Faint of Butt, I think that the reason you're catching ire here is that your comments are making it sound like you're placing your attachment to a somewhat antiquated (and debated) grammar rule over your respect for other people's personal identities, which they've likely already went through a lot of shit for.

Placing grammar above people's feelings/identities (which you're invalidating by questioning their preferred pronoun) doesn't make any sense to me, but if that's your hill, I guess we'll have to agree to disagree.
posted by kylej at 5:53 PM on December 23, 2011 [1 favorite]


More binary-blowing gender can be found at MTF Butches and Femme FTM.


And if you want more contemporary hard theory (think post-Judith Butler but way more accessible) and/or manifestos about gender, Not Yr Cister Press has an amazinggggg compilation of free PDFS!

I especially recommend My Words to Victor Frankenstein Above the Village of Chamounix: Performing Transgender Rage by Susan Stryker and Dress to Kill, Fight to Win by Dean Spade.
posted by Suparnova at 6:27 PM on December 23, 2011 [2 favorites]


This is sub-community culture being pushed upstream.

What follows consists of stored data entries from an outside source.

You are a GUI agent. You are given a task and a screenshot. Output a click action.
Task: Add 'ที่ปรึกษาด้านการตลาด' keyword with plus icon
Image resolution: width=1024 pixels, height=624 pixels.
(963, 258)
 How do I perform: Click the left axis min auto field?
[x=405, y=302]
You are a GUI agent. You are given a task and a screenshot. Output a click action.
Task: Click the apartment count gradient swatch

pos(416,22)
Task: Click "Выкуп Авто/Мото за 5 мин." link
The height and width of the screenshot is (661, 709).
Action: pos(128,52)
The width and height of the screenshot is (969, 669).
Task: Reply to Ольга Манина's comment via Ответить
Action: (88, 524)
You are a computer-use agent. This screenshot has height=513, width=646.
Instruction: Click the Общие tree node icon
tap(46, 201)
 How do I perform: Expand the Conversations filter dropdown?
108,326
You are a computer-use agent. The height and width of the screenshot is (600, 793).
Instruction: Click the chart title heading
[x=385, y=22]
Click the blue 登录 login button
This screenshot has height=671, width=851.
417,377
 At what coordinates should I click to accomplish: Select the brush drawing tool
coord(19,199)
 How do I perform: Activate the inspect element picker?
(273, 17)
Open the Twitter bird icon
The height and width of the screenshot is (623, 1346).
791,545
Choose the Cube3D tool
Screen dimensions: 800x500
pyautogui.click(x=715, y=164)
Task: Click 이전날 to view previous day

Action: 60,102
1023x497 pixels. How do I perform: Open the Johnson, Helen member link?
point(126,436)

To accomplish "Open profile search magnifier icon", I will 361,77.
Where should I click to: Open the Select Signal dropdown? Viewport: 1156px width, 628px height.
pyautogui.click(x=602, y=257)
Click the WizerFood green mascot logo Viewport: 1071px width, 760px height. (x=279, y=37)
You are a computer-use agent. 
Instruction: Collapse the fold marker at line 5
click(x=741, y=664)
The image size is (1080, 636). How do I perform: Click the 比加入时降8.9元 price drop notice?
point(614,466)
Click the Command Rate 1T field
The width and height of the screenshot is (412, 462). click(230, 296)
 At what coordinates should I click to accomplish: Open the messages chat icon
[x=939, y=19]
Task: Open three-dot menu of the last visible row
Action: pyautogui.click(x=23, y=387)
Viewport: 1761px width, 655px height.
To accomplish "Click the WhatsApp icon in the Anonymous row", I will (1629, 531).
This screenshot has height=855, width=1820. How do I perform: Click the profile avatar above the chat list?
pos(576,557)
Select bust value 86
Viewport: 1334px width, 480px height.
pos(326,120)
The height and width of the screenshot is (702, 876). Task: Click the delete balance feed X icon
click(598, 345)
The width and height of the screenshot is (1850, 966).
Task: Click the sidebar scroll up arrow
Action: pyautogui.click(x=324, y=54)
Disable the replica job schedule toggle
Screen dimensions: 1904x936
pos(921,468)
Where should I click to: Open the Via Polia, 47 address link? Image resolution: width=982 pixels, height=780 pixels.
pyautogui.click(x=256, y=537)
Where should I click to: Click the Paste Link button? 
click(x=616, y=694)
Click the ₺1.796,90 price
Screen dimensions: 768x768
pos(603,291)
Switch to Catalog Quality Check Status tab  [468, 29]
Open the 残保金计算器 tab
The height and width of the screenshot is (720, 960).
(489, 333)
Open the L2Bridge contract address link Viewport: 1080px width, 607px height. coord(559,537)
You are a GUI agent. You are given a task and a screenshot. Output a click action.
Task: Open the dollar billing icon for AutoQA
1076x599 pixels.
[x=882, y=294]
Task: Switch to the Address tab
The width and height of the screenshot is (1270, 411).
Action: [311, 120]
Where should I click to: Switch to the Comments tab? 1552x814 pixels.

While accept dialogue, personally I can't accept the notions, personally. I didn't accept gangster rap or the gangster atti-rude in my community when it was popular to do so. Bitch! If that means I get invited to fewer parties, then so be it. I'd likely not enjoy such a party anyway.
posted by xtian at 9:24 AM on December 25, 2011


Thanks Suparnova! This is awesome. Dean Spade is fucking terrific.
posted by prefpara at 4:22 PM on December 25, 2011


yeah haha awesome xtian, different genders are like people being rude-ass misgynist thugs
posted by beefetish at 9:07 PM on December 25, 2011 [2 favorites]


The singular "they" is just the easiest substitute we've got. Most people are never going to say "hir", however the heck you pronounce it.